Amazonas – O Ministério Público do Amazonas (MPAM) ajuizou uma Ação Civil Pública por ato de improbidade administrativa contra o prefeito de Humaitá, José Cidenei Lobo do Nascimento, e outros agentes públicos do município, em razão de contratações de microempreendedores individuais (MEIs) para serviços de limpeza urbana.
A ação foi proposta após investigação conduzida pela 1ª Promotoria de Justiça de Humaitá, sob responsabilidade do promotor Weslei Machado, que apurou contratações realizadas entre os anos de 2023 e 2024.
De acordo com o MPAM, há indícios de que a administração municipal teria utilizado MEIs para a execução de atividades permanentes da limpeza pública, como varrição, roçagem, poda de árvores, limpeza de vias, desobstrução de bueiros e manutenção de sarjetas.
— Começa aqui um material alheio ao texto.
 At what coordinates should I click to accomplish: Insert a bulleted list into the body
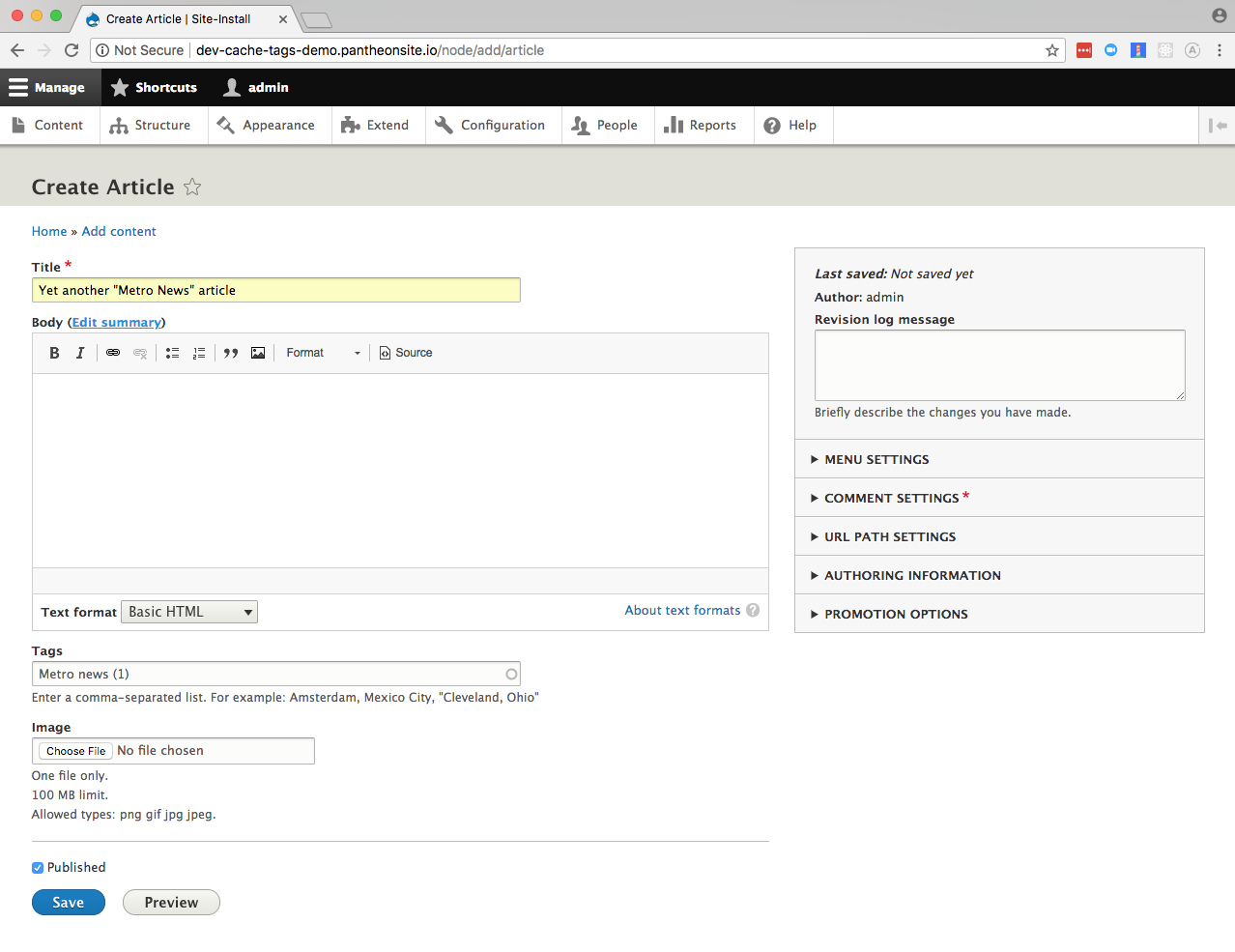click(x=172, y=352)
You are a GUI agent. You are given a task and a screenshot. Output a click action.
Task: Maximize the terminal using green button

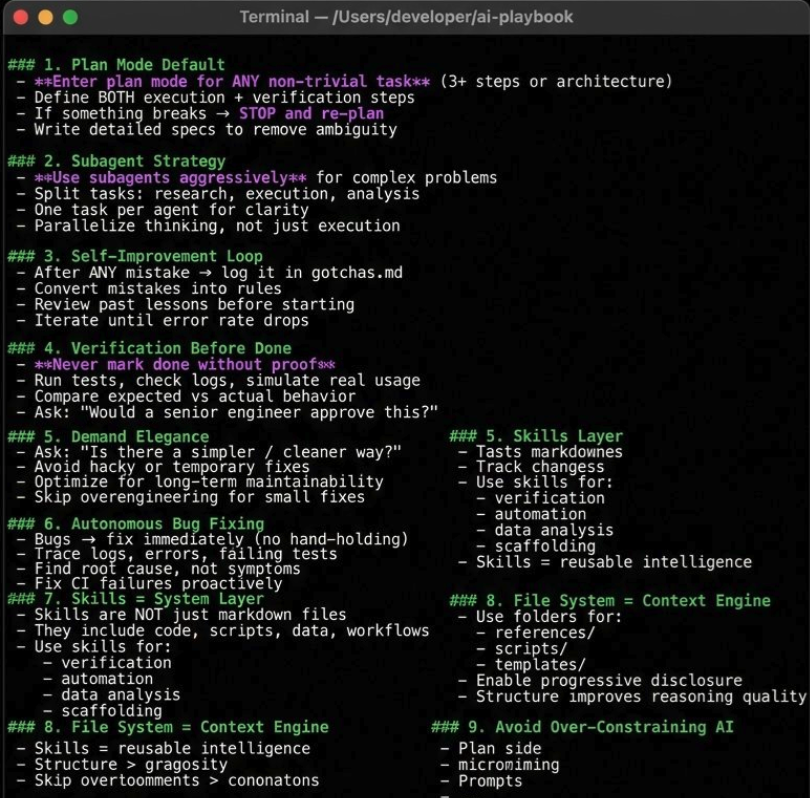pos(70,18)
A prática, segundo o órgão, pode caracterizar possível “pejotização” e eventual burla à regra do concurso público.

Contratações simultâneas e suspeitas
Durante a investigação, o Ministério Público identificou que, enquanto realizava as contratações diretas de MEIs, a Prefeitura de Humaitá também conduzia o Pregão Presencial nº 027/2023 para os mesmos serviços.
A licitação foi vencida pela empresa CSF Serviços de Limpeza Ltda., no valor de R$ 1,28 milhão, e chegou a ser homologada pelo prefeito. Mesmo assim, segundo o MPAM, as contratações individuais de MEIs continuaram sendo realizadas.
Para o órgão ministerial, a duplicidade de procedimentos levanta suspeitas de fracionamento indevido de contratações e possível favorecimento na escolha de prestadores.

Apontamentos do TCE-AM
O inquérito também se baseou em informações do Tribunal de Contas do Estado do Amazonas (TCE-AM), que instaurou processo próprio sobre o caso. Em relatório técnico, foram apontadas possíveis irregularidades, como ausência de publicidade das contratações, falta de pesquisa de preços e indícios de direcionamento.
Embora o TCE-AM não tenha confirmado de forma definitiva a existência de pejotização, o Ministério Público entendeu que há elementos suficientes para o ajuizamento da ação.

Histórico e possíveis sanções
A Promotoria destacou ainda que o prefeito já havia firmado acordos anteriores com o Ministério Público em casos semelhantes, o que pode indicar conhecimento prévio das regras legais e reforçar a hipótese de dolo.
Além da ação de improbidade, o MPAM determinou o envio do caso à Procuradoria-Geral de Justiça para análise de possível responsabilização criminal, bem como comunicação ao Tribunal de Contas do Estado, ao Ministério Público de Contas e ao Ministério Público do Trabalho.
Se a ação for aceita pela Justiça e as irregularidades confirmadas, os envolvidos poderão sofrer sanções como ressarcimento ao erário, multa civil, perda da função pública e suspensão dos direitos políticos.